Die Verfasser der Arbeit haben den Ort gelesen und nutzen die Potentiale. Ein leicht schwebendes, transpartentes Rathaus tritt in einen Dialog mit der steinernen Kirche und dem Ort. Der Marktplatz wird als großzügiger, wohlproportionierter, vielfältig bespielbarer öffentlicher Raum ausgebildet. Ein echter Platz. Erdgeschossig fliest er in das Gebäude, auf der Plateauebene läuft er sogar hindurch. Bürgerbüro, Besprechungsraum und der Sitzungssaal sind auf der Platzebene angeordnet und durch Oberlichter belichtet. Die notwendigen Wände des Bürgersaals im Norden und Süden stehen im Konflikt zur dargestellten Transparenz. Das Trauzimmer schwebt scheinbar im Luftgeschoss und erhält durch seine inszenierte Situation eine besondere Stellung. Die beiden Obergeschosse sind folgerichtig und flexibel organisiert und besitzen durch ihre Belichtung eine hohe Qualität in den Büros und den Fluren. Die Materialität des Rathauses lebt vom Spiel der gläsernen Haut und der Wärme des hölzern, textilen Ausbaus. Durch die umlaufende Glasfassade ist eine sehr gute Tageslichtversorgung gewährleistet, was sich jedoch ungünstig auf den sommerlichen Wärmeschutz auswirkt. Energetische Potentiale bietet das Flachdach für Photovoltaik und das Artrium für eine effiziente natürliche Lüftung. Durch die Aufständerung besitzt der Baukörper eine geringe Kompaktheit. Insgesamt eine städtebaulich sehr konsequente, sensible und eigenständige Lösung, welche die Bauaufgabe einens neuen identitätsstiftenden offenen Rathauses im Herzen des Ortes mutig interpretiert.
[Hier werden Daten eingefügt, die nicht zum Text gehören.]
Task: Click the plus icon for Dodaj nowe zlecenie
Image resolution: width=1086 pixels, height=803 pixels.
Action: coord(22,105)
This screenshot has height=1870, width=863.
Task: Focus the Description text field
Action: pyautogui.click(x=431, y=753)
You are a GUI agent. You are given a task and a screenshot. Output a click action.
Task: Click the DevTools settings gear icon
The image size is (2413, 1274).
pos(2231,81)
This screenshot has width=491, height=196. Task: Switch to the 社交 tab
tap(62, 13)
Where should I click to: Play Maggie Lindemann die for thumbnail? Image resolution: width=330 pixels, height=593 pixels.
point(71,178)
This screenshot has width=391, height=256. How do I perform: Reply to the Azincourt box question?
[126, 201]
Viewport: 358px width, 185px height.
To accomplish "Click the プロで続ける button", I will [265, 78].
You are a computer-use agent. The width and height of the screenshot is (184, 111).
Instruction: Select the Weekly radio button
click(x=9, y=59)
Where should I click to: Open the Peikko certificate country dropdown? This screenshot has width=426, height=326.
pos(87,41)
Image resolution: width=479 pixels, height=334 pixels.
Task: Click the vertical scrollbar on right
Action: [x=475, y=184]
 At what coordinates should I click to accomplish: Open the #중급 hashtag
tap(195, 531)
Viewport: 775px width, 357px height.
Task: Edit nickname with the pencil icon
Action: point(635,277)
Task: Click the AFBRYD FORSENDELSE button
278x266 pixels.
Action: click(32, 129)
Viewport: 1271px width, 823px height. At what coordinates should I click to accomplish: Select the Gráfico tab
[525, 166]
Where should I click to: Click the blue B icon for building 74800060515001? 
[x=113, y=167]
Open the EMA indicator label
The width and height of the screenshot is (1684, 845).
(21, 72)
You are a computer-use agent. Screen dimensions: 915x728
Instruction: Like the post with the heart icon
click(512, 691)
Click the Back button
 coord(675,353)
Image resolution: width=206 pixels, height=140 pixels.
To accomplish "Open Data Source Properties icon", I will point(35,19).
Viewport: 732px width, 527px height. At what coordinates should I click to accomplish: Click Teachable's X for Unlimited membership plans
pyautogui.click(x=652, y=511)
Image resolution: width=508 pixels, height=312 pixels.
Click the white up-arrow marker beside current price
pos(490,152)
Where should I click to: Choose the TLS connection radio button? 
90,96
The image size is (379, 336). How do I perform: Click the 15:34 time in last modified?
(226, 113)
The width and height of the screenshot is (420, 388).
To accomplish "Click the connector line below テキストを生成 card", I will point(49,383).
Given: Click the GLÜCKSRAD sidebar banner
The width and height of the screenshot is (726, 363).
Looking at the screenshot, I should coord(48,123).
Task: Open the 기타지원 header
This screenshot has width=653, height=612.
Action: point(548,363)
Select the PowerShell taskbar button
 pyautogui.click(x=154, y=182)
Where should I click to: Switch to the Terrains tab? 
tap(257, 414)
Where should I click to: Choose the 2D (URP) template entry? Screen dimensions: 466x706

Das Rathaus fügt sich durch die Aufnahme der Gebäudefluchten von Kirche und Volksbank gut in die Nachbarbebauung ein. Durch die Übernahme der Höhendifferenz des Geländes als Versatz in dem 3-geschossigen Baukörper entsteht ein maßstäbliches, der baulichen Umgebung angepasstes Gebäude. Hierbei lässt das neue Rathaus genügend Platz für einen ausreichend dimensionierten Marktplatz. Dieser liegt ebenengleich zum Haupteingang und führt direkt ins großzügige Foyer. Die Halle als Herzstück des neuen Rathauses verbindet räumlich die Geschosse. Die Treppenaufgänge liegen windmühlenartig versetzt an der Halle und bilden einen räumliche interessanten zentralen Innenraum. Der zweite Gebäudezugang auf dem Niveau der Zehentgasse wird über eine großzügige und breite Treppenanlage verbunden, die ihrerseits eine großzügige Verbindung zwischen Marktplatz und dem südlich des Rathaus gelegenen Ortsteil herstellt. Der Sitzungssaal wird über diesen zweiten Eingang ebenengleich erschlossen. Durch die gute Orientierbarkeit über die 3-geschossige Halle und die Ausblicke ins Freie entstehen Verkehrsflächen mit hoher Qualität. Die Fassaden werden durch unterschiedliche Ausgestaltung in bezug zur Nutzung und die Einschnitte für die Gebäudezugänge gut gegliedert. Bei erfüllten Programmflächenvorgaben liegt die Gebäudekubatur im durchschnittlichen Bereich. Die klare und einfache Gebäudestruktur lassen eine wirtschaftliche Erstellung erwarten. Das Kastenfensterprinzip sollte überprüft werden, da trotz hoher Herstellungskosten keine energetischen Vorteile zu erwarten sind. Durch den Baukörperversatz wird das Solarflächenpotiential reduziert. Die Stärke des Entwurfes liegt in der Einpassung in die bauliche Umgebung durch die geringe Höhenentwicklung und die Übernahme der Gebäudefluchten der Umgebungsbebauung. Als Nachteilig wird gesehen, dass im Hanggeschoss nur das Bürgerbüro liegt und die Hauptnutzungen dem oben gelegenen Eingang zugeordnet sind.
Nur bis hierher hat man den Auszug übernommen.